The State Department’s latest court-ordered dump Monday night of 7,121 pages of email messages that Clinton received or sent on a private email server while at State provided another unwelcomed reminder of ongoing FBI and congressional probes into the content of the email and whether Clinton unwittingly disclosed highly confidential or secret information by failing to use government email service.
So far, the State Department has released about a quarter of the 30,000 pages of emails that Clinton designated as work-related, with the remainder to be parceled out over the next six months. There was little in the latest batch of a truly revelatory nature.
Mostly, there were a few titillating or mildly interesting tidbits, including a stern warning from daughter Chelsea that international relief efforts in Haiti were a catastrophe, and a nasty note from long-time chum and outside adviser Sidney Blumenthal, who mocked House Speaker John Boehner (R-OH) as a big drinker who is “without any commitment to any principle,” as The New York Times reported.
The controversy over her handling of her emails – and what they say about her role in the lead up to and aftermath of the September 2012 terrorist attacks on a U.S. diplomatic compound in Benghazi, Libya, that killed four Americans, including the U.S. ambassador – will continue to play out to her detriment throughout the critical early months of 2016 as she competes for delegates in Iowa and New Hampshire. She is scheduled to testify once this fall, on Oct. 22, before a special House investigative panel investigating the Benghazi tragedy.
That will likely be a political circus, with Republicans spending a long day hammering her and Democrats doing what they can to defend her. The hearing will be fraught with danger for Clinton, who will be forced to answer scores of questions that are likely to stray far afield of the Benghazi incident.
Polls show that a substantial majority of Americans don’t trust Clinton and believe she has been lying about the emails and other aspects of her career. It hasn’t helped that until recently she has been flip and dismissive in responding to reporters’ questions -- denouncing the email probe as just the latest saga in a long Republican conspiracy to attack her and her husband, former President Bill Clinton.
More recently, she has been less defensive in discussing the controversy.

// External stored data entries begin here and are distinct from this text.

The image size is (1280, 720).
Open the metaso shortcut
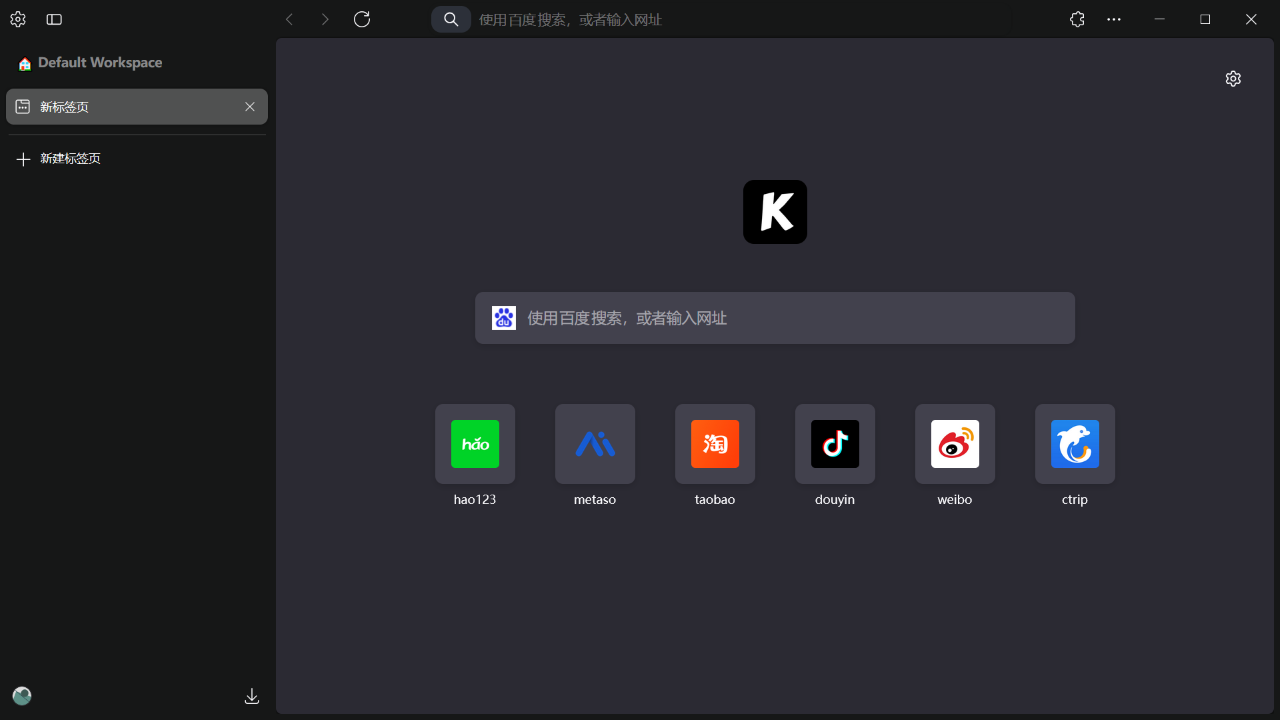[x=595, y=444]
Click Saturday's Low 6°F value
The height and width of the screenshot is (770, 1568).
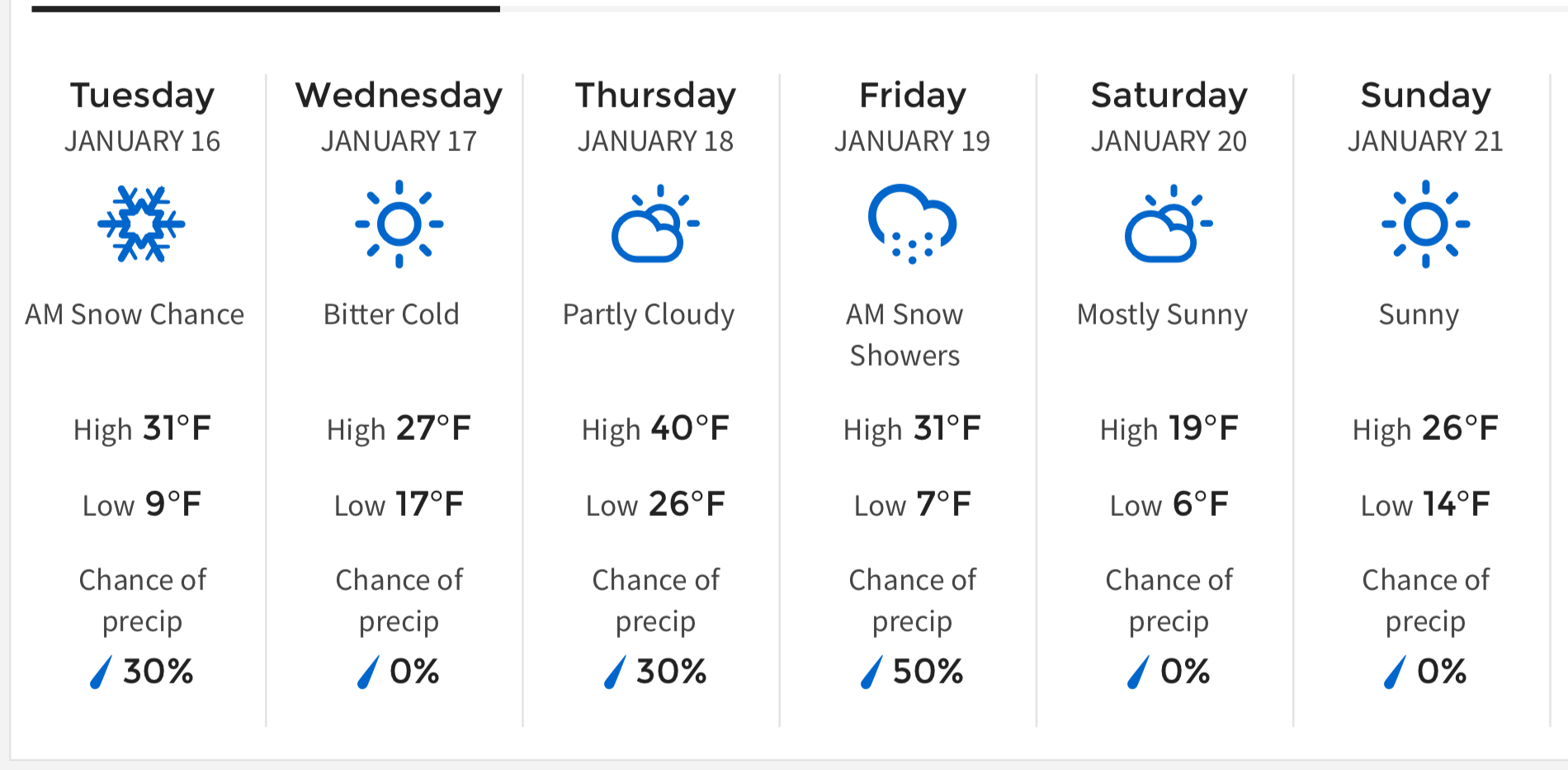click(1169, 504)
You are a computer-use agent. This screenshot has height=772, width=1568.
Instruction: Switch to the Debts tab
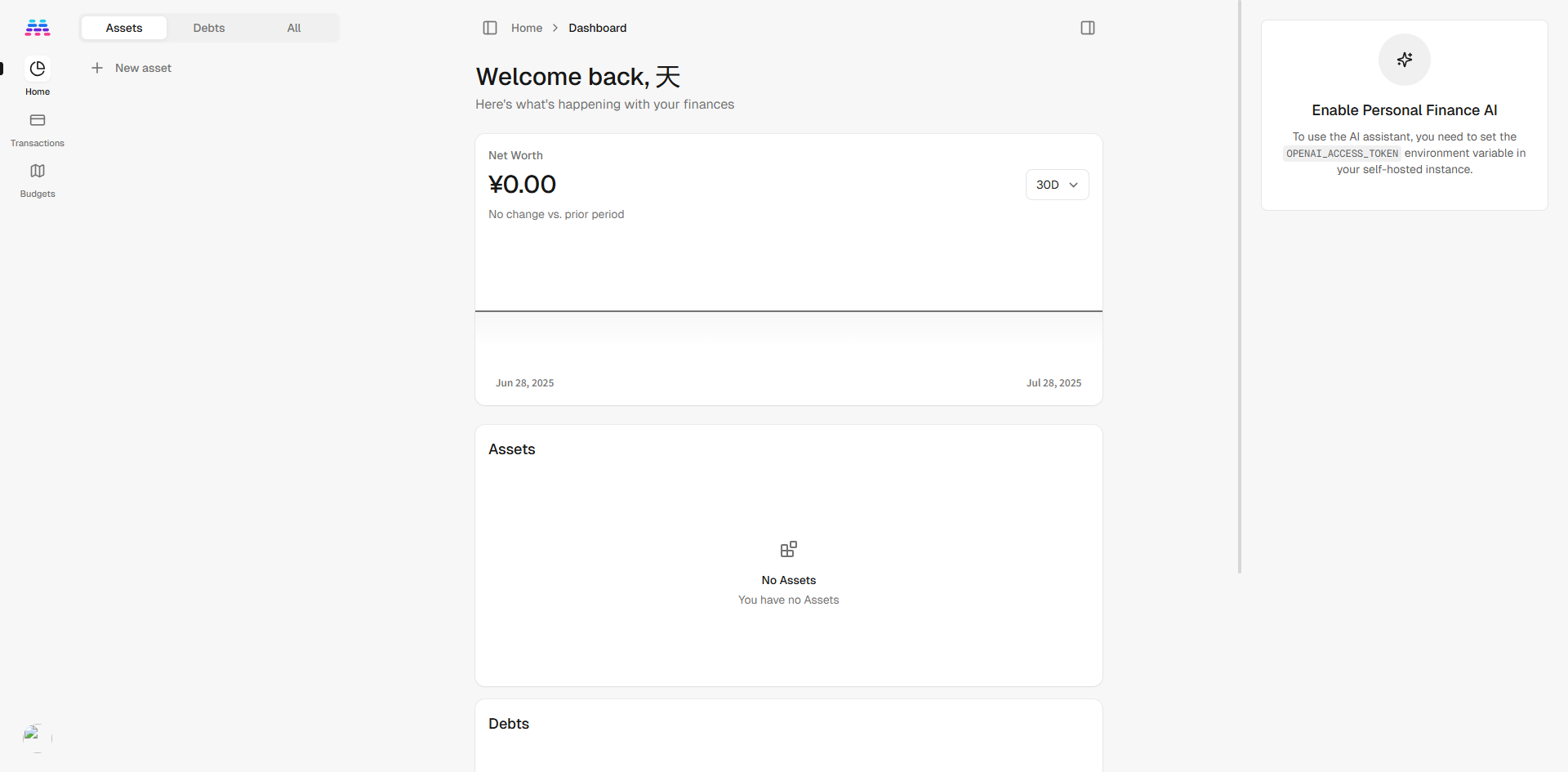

During a political event in Iowa last week, for example, she said that her use of a private server “clearly wasn’t the best choice,” adding that “I should have used two e-mails – one personal, one for work – and I take responsibility for that decision.”
She also has tilted more of her policies toward the left wing of the party, including major initiatives on the environment, college tuition debt relief and sharply increasing capital-gains tax rates paid by the wealthiest earners on short-term investments.
Now there may be a small bright spot in Clinton’s otherwise dismal summer: A new survey by Morning Consult released yesterday suggests that Clinton “appears to have arrested her summer slump” among Democratic and Democratic-leaning voters.
The national tracking poll conducted August 28 to 30 found Clinton leading the Democratic presidential pack with 52 percent of the vote – or 29 points ahead of Sanders, the self-styled socialist senator from Vermont who has drawn huge crowds with his attacks on Wall Street and the “billionaire class.”
Clinton – who squandered a big 43 percent point lead over the summer – still has problems with high negatives. Only 44 percent of the Democrats surveyed have a favorable view of her, compared with 52 percent who have an unfavorable view. But her favorables are better than those of Sanders by nine points
Clinton leads Sanders among self-described liberals by 52 percent to 31 percent, according to an analysis accompanying the survey. And Sanders is far less popular among moderate and conservative Democrats. Clinton also boasts much bigger leads among African American Democrats (49 percentage points) and Hispanic Democrats (31 percentage points), according to the analysis.
Finally, among all registered voters, Clinton leads all of her potential Republican rivals in hypothetical matchups. She narrowly leads Republican frontrunner Donald Trump, 43 percent to 42 percent, and is ahead of former Florida governor Jeb Bush by 43 percent to 41 percent
Clinton bests Sen. Rand Paul of Kentucky, Wisconsin Gov. Scott Walker and Sen. Marco Rubio of Florida by wider margins.
Overall, however, Clinton faces a steep climb to regain an unassailable lead in the Democratic presidential campaign, and much could change if Vice President Joseph Biden decides later this month to enter the race.
University of Virginia political scientist Larry J. Sabato said that while Clinton’s email headaches will dog her throughout the campaign, “We’ve long since concluded she’d have to be indicted – or something of equivalent impact – for her to lose the nomination, and that evaluation doesn’t change if Biden jumps in.”
“Hillary Clinton has a long lead in money, organization, super-delegates, staffing and just about every other category you can think of,” Sabato said. “Iowa and New Hampshire may end up being her two worst states, but as we’ve learned over the years, those states no longer determine the nominee. They winnow, not crown.”